RECORDS FOR PROCESSING Start Marker

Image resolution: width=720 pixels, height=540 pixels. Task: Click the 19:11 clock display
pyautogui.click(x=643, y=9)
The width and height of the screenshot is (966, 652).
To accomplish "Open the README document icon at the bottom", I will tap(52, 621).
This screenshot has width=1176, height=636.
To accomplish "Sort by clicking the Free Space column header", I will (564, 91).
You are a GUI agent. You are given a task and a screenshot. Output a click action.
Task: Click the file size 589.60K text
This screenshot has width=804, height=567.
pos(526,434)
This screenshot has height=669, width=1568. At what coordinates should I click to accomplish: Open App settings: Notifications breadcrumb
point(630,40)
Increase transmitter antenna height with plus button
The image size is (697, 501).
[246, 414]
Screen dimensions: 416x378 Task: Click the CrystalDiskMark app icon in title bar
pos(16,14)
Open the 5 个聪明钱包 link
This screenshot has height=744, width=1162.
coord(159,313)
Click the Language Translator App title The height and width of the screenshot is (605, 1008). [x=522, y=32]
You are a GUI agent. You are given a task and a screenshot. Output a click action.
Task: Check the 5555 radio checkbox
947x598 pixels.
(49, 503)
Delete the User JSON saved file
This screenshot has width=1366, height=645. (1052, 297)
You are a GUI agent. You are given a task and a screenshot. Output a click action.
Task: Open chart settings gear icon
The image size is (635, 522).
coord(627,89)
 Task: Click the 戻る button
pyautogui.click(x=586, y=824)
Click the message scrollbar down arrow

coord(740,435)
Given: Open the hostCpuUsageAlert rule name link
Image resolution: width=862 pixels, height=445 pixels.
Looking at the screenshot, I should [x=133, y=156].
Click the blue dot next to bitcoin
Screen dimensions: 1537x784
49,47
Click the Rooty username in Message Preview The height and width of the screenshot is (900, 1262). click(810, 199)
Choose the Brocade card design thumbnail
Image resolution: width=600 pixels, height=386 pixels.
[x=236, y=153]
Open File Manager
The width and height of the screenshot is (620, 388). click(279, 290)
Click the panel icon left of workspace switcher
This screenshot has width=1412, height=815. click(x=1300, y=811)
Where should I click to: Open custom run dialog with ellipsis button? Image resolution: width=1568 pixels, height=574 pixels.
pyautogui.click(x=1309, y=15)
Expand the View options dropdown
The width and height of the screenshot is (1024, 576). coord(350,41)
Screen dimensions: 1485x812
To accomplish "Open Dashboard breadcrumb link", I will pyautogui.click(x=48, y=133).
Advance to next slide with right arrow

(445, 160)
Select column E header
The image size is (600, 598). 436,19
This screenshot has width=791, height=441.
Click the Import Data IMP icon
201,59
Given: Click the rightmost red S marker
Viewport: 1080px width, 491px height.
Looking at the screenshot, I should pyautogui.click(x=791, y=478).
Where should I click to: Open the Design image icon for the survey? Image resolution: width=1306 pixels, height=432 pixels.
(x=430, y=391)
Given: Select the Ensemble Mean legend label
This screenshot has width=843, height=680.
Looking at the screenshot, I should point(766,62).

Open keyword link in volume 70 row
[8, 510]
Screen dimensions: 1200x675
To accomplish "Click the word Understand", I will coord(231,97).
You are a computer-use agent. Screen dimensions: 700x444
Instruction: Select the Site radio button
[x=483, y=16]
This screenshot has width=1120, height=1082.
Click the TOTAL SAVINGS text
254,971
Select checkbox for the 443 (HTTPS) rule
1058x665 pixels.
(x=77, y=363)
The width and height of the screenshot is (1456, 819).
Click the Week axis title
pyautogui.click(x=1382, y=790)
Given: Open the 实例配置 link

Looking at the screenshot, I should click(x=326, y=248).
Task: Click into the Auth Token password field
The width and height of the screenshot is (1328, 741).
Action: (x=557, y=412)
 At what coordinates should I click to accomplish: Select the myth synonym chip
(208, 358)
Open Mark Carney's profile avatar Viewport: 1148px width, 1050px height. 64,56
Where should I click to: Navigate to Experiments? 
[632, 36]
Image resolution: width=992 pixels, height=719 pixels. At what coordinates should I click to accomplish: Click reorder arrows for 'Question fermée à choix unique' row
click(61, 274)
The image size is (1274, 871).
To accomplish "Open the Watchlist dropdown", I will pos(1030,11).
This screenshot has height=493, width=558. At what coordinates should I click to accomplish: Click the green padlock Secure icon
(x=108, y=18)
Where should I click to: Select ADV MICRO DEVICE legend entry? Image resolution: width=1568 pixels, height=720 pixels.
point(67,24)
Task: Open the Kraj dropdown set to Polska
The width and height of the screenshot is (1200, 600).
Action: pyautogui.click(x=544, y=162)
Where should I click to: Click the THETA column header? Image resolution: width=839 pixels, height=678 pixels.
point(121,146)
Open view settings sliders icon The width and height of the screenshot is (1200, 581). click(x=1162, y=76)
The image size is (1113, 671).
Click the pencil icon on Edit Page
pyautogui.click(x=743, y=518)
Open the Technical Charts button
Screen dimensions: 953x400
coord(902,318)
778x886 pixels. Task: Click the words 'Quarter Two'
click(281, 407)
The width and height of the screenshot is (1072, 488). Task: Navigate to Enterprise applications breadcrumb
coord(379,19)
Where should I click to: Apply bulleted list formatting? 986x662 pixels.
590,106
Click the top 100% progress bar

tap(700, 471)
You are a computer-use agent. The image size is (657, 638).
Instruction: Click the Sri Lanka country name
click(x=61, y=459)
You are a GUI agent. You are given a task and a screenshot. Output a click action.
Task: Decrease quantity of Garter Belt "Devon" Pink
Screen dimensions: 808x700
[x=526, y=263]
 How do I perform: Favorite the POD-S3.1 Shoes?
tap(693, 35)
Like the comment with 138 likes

RECORDS FOR PROCESSING End Marker

**WHAT NEEDS TO BE DONE**.
The answer must consist of all the entries, copied exactly.

**EXERCISE RESULT**.
Image resolution: width=720 pixels, height=540 pixels. Task: Click the 19:11 clock display
pyautogui.click(x=643, y=9)
The width and height of the screenshot is (966, 652).
To accomplish "Open the README document icon at the bottom", I will tap(52, 621).
This screenshot has width=1176, height=636.
To accomplish "Sort by clicking the Free Space column header", I will (564, 91).
You are a GUI agent. You are given a task and a screenshot. Output a click action.
Task: Click the file size 589.60K text
This screenshot has width=804, height=567.
pos(526,434)
This screenshot has height=669, width=1568. At what coordinates should I click to accomplish: Open App settings: Notifications breadcrumb
point(630,40)
Increase transmitter antenna height with plus button
The image size is (697, 501).
[246, 414]
Screen dimensions: 416x378 Task: Click the CrystalDiskMark app icon in title bar
pos(16,14)
Open the 5 个聪明钱包 link
This screenshot has height=744, width=1162.
coord(159,313)
Click the Language Translator App title The height and width of the screenshot is (605, 1008). [x=522, y=32]
You are a GUI agent. You are given a task and a screenshot. Output a click action.
Task: Check the 5555 radio checkbox
947x598 pixels.
(49, 503)
Delete the User JSON saved file
This screenshot has width=1366, height=645. (1052, 297)
You are a GUI agent. You are given a task and a screenshot. Output a click action.
Task: Open chart settings gear icon
The image size is (635, 522).
coord(627,89)
 Task: Click the 戻る button
pyautogui.click(x=586, y=824)
Click the message scrollbar down arrow

coord(740,435)
Given: Open the hostCpuUsageAlert rule name link
Image resolution: width=862 pixels, height=445 pixels.
Looking at the screenshot, I should [x=133, y=156].
Click the blue dot next to bitcoin
Screen dimensions: 1537x784
49,47
Click the Rooty username in Message Preview The height and width of the screenshot is (900, 1262). click(810, 199)
Choose the Brocade card design thumbnail
Image resolution: width=600 pixels, height=386 pixels.
[x=236, y=153]
Open File Manager
The width and height of the screenshot is (620, 388). click(279, 290)
Click the panel icon left of workspace switcher
This screenshot has width=1412, height=815. click(x=1300, y=811)
Where should I click to: Open custom run dialog with ellipsis button? Image resolution: width=1568 pixels, height=574 pixels.
pyautogui.click(x=1309, y=15)
Expand the View options dropdown
The width and height of the screenshot is (1024, 576). coord(350,41)
Screen dimensions: 1485x812
To accomplish "Open Dashboard breadcrumb link", I will pyautogui.click(x=48, y=133).
Advance to next slide with right arrow

(445, 160)
Select column E header
The image size is (600, 598). 436,19
This screenshot has width=791, height=441.
Click the Import Data IMP icon
201,59
Given: Click the rightmost red S marker
Viewport: 1080px width, 491px height.
Looking at the screenshot, I should pyautogui.click(x=791, y=478).
Where should I click to: Open the Design image icon for the survey? Image resolution: width=1306 pixels, height=432 pixels.
(x=430, y=391)
Given: Select the Ensemble Mean legend label
This screenshot has width=843, height=680.
Looking at the screenshot, I should point(766,62).

Open keyword link in volume 70 row
[8, 510]
Screen dimensions: 1200x675
To accomplish "Click the word Understand", I will coord(231,97).
You are a computer-use agent. Screen dimensions: 700x444
Instruction: Select the Site radio button
[x=483, y=16]
This screenshot has width=1120, height=1082.
Click the TOTAL SAVINGS text
254,971
Select checkbox for the 443 (HTTPS) rule
1058x665 pixels.
(x=77, y=363)
The width and height of the screenshot is (1456, 819).
Click the Week axis title
pyautogui.click(x=1382, y=790)
Given: Open the 实例配置 link

Looking at the screenshot, I should click(x=326, y=248).
Task: Click into the Auth Token password field
The width and height of the screenshot is (1328, 741).
Action: (x=557, y=412)
 At what coordinates should I click to accomplish: Select the myth synonym chip
(208, 358)
Open Mark Carney's profile avatar Viewport: 1148px width, 1050px height. 64,56
Where should I click to: Navigate to Experiments? 
[632, 36]
Image resolution: width=992 pixels, height=719 pixels. At what coordinates should I click to accomplish: Click reorder arrows for 'Question fermée à choix unique' row
click(61, 274)
The image size is (1274, 871).
To accomplish "Open the Watchlist dropdown", I will pos(1030,11).
This screenshot has height=493, width=558. At what coordinates should I click to accomplish: Click the green padlock Secure icon
(x=108, y=18)
Where should I click to: Select ADV MICRO DEVICE legend entry? Image resolution: width=1568 pixels, height=720 pixels.
point(67,24)
Task: Open the Kraj dropdown set to Polska
The width and height of the screenshot is (1200, 600).
Action: pyautogui.click(x=544, y=162)
Where should I click to: Click the THETA column header? Image resolution: width=839 pixels, height=678 pixels.
point(121,146)
Open view settings sliders icon The width and height of the screenshot is (1200, 581). click(x=1162, y=76)
The image size is (1113, 671).
Click the pencil icon on Edit Page
pyautogui.click(x=743, y=518)
Open the Technical Charts button
Screen dimensions: 953x400
coord(902,318)
778x886 pixels. Task: Click the words 'Quarter Two'
click(281, 407)
The width and height of the screenshot is (1072, 488). Task: Navigate to Enterprise applications breadcrumb
coord(379,19)
Where should I click to: Apply bulleted list formatting? 986x662 pixels.
590,106
Click the top 100% progress bar

tap(700, 471)
You are a computer-use agent. The image size is (657, 638).
Instruction: Click the Sri Lanka country name
click(x=61, y=459)
You are a GUI agent. You are given a task and a screenshot. Output a click action.
Task: Decrease quantity of Garter Belt "Devon" Pink
Screen dimensions: 808x700
[x=526, y=263]
 How do I perform: Favorite the POD-S3.1 Shoes?
tap(693, 35)
Like the comment with 138 likes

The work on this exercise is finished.